CORTESĺA DE PICKPIK
Lo único que me parece extraño de nuestro universo es que, aunque todos hemos mirado a la misma Luna, lo único que nos separa es el tiempo.
La Luna tiene 4530 millones de años, lo que significa que Cleopatra, Da Vinci, Edgar Allan Poe y Descartes han dormido bajo la misma luz por la noche. Sin embargo, cada uno de ellos está separado por años, sino siglos.
Lo que me lleva a preguntarme: ¿cómo funciona exactamente el tiempo? Es decir, tiene que haber existido incluso antes que los humanos, y la única razón por la que tiene una definición concreta es porque fue construido por los humanos para comprender el pasado, el presente y el futuro.
Pero aun así, si miras las estrellas durante una noche oscura, o desde un lugar que no tiene contaminación lumínica, entonces la luz que llega a tus ojos, esas mismas estrellas, puede ser más antigua que la humanidad. Quiero decir, algunas de las estrellas que se ven en un cielo oscuro han enviado sus fotones antes incluso de que existieran los humanos.
Así que, en realidad, con o sin humanos, el universo seguiría moviéndose por eones hacia la eternidad. No se registraría nada, pero aun así, el tiempo continuaría. Lo que lleva a la idea de que tal vez el tiempo sea simplemente una ilusión, una que el cerebro utiliza para organizar el cambio.
Y, siendo realistas, los humanos hemos inventado nuestras propias versiones del tiempo desde la prehistoria, por lo que, técnicamente, aunque pueda existir o no, puede que no funcione de la manera en que creemos.
De todos modos, eso es solo un problema humano. Después de todo, parece que solo los humanos tenemos emociones sentimentales hacia el universo, lo suficiente como para crear múltiples ideas que respondan a nuestras preguntas sin fin.
O sea, los griegos crearon deidades para explicar las tormentas, las estaciones y los estilos de vida domésticos, al igual que los romanos, los egipcios, etc. Estas fueron creaciones humanas, porque independientemente de la cultura, necesitamos explicaciones para el mundo natural.
Esencialmente, los humanos crearon a Dios para explicar este mundo inexplicable en el que vivimos.
Por ejemplo, la Biblia es una creación humana: supuestamente, dado que no se registró, se dice que 40 hombres han escrito y reescrito la misma Biblia a lo largo de 1500 años. Y aunque se dice que Dios escribió la Biblia a través de estos 40 hombres, sigo pensando que gran parte de su contenido se estableció para reflejar las condiciones actuales de su época. Y aunque no estoy de acuerdo con casi nada de lo que dice la Biblia, me recuerda cómo se conecta con lo que algunos físicos han mencionado sobre nuestro universo y el tiempo en sí.
En Génesis 3:19, el versículo, “pues polvo eres, y al polvo volverás,” nos recuerda nuestra existencia. Cada átomo que forma parte de nuestro cuerpo, de nuestro ser, ha sido creado por una estrella que explotó.
Como dijo Lawrence M. Krauss, físico teórico y cosmólogo canadiense-estadounidense: “No estarías aquí si las estrellas no hubieran explotado, porque los elementos —el carbono, el nitrógeno, el oxígeno, el hierro, todo lo que importa para la evolución y la vida— no se crearon al principio de los tiempos. Se crearon en los hornos nucleares de las estrellas, y la única forma de que llegaran a tu cuerpo es que esas estrellas tuvieran la amabilidad de explotar”.
Y para que esa estrella explote, el núcleo de la estrella tiene que quedarse sin combustible, y entonces su tiempo en el universo llegará a su fin.
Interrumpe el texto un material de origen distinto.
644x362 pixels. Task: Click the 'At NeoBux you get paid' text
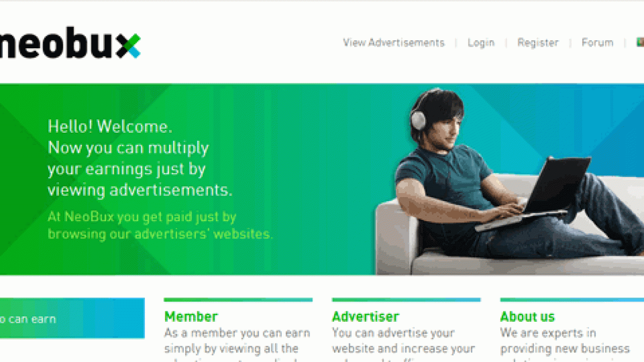point(160,225)
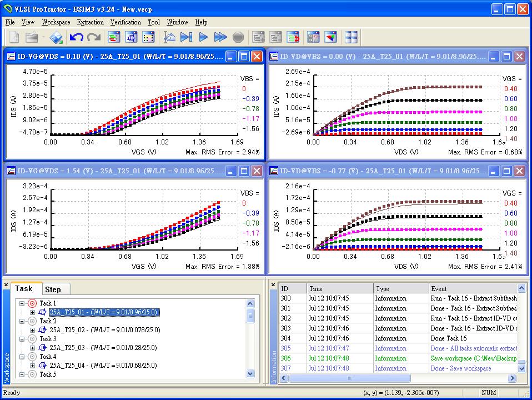Open the Extraction menu
This screenshot has width=532, height=400.
(x=90, y=22)
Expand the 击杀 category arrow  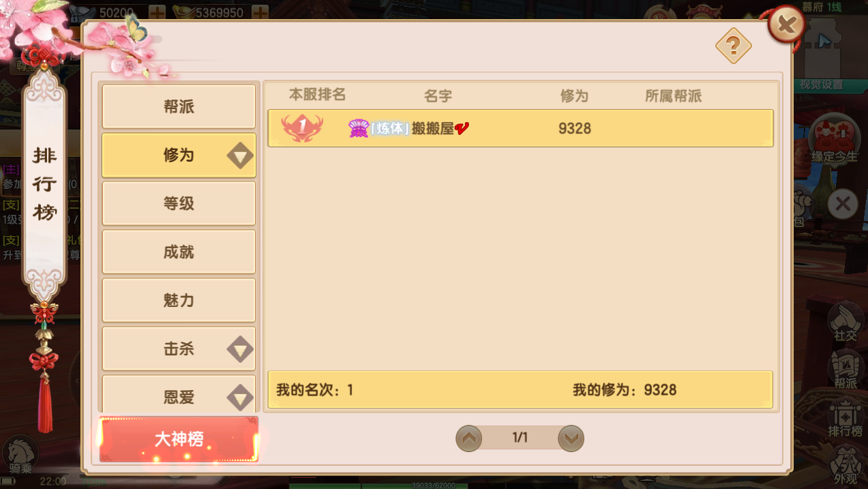240,350
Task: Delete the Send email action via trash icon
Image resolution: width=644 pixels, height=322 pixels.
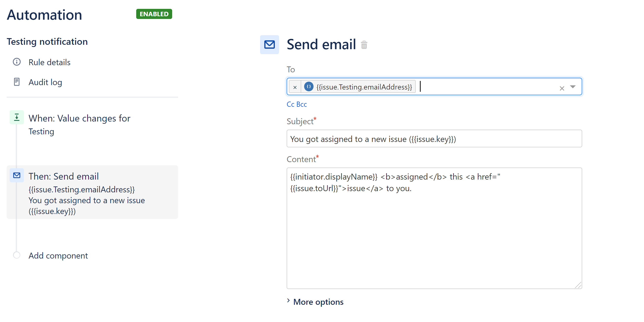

Algo similar a la vida humana: nuestro primer aliento marca nuestra existencia, y nuestro último aliento marca nuestro final.
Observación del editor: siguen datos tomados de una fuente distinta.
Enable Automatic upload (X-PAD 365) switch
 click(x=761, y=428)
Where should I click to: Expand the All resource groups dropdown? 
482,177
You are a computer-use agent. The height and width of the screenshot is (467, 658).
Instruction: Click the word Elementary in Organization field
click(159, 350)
Sin embargo, nuestra vida, o lo que nos hace humanos, es simplemente materia y energía, y ninguna de las dos cosas muere. Después de todo, la primera ley de la termodinámica nos dice que la energía nunca se crea ni se destruye, solo se transforma.
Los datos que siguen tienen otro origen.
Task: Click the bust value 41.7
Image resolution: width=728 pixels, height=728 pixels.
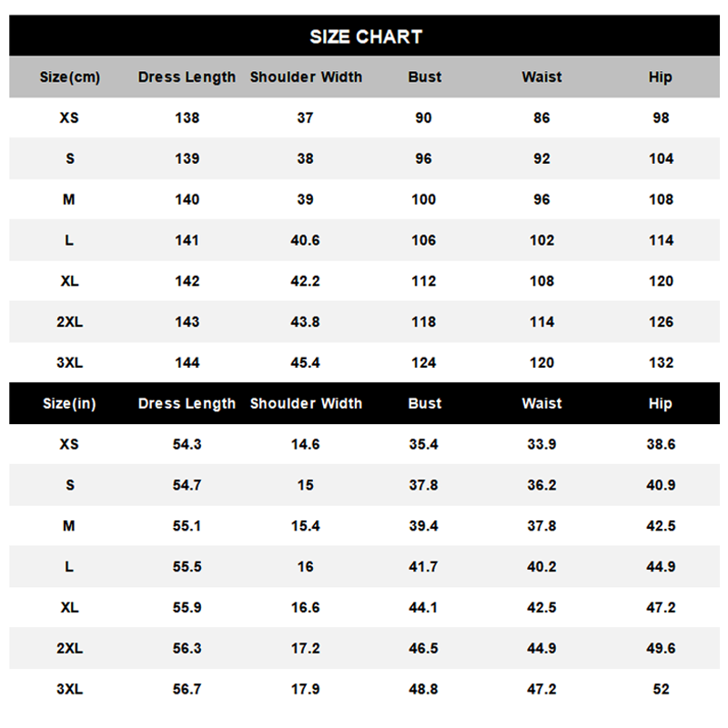Action: click(423, 567)
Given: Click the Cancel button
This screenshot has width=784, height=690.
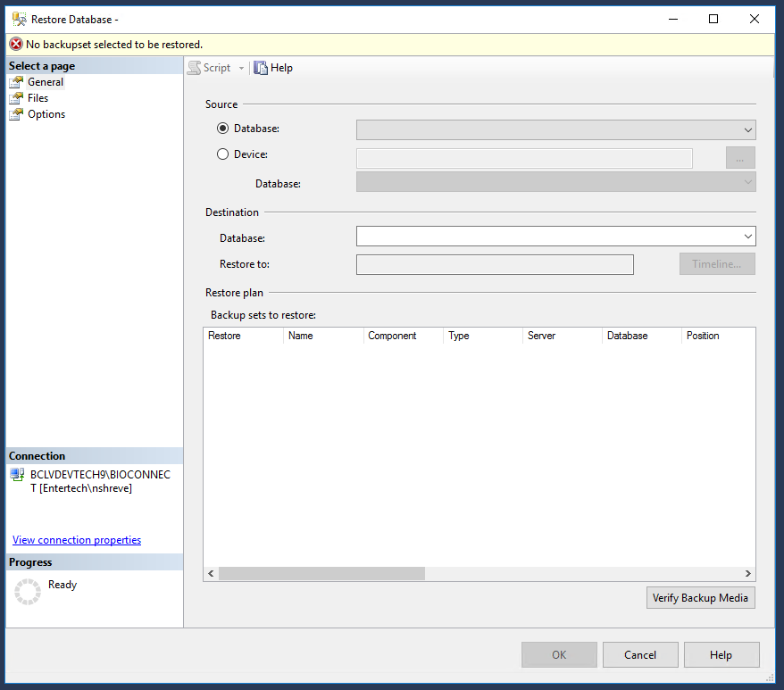Looking at the screenshot, I should click(640, 654).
Entonces, la esencia de tu energía, que no es lo mismo que tu conciencia real, seguirá resonando por todo el espacio hasta el fin de los tiempos. Lo cual, desafortunadamente, me recuerda que la paradoja de la identidad está relacionada con el difícil problema de la conciencia.
Por lo tanto, es difícil sacar conclusiones sobre nuestra existencia. Especialmente cuando, en este momento y en este espacio, hay mucho más por descubrir que por conocer.
Y, independientemente de si el tiempo existe o no, tras escribir este artículo he llegado a la conclusión de que el universo es infinito o finito, y aunque ambas posibilidades son aterradoras, el universo podría llegar a su fin algún día, y eso en sí mismo hace que todo tenga sentido y, al mismo tiempo, que no tenga sentido.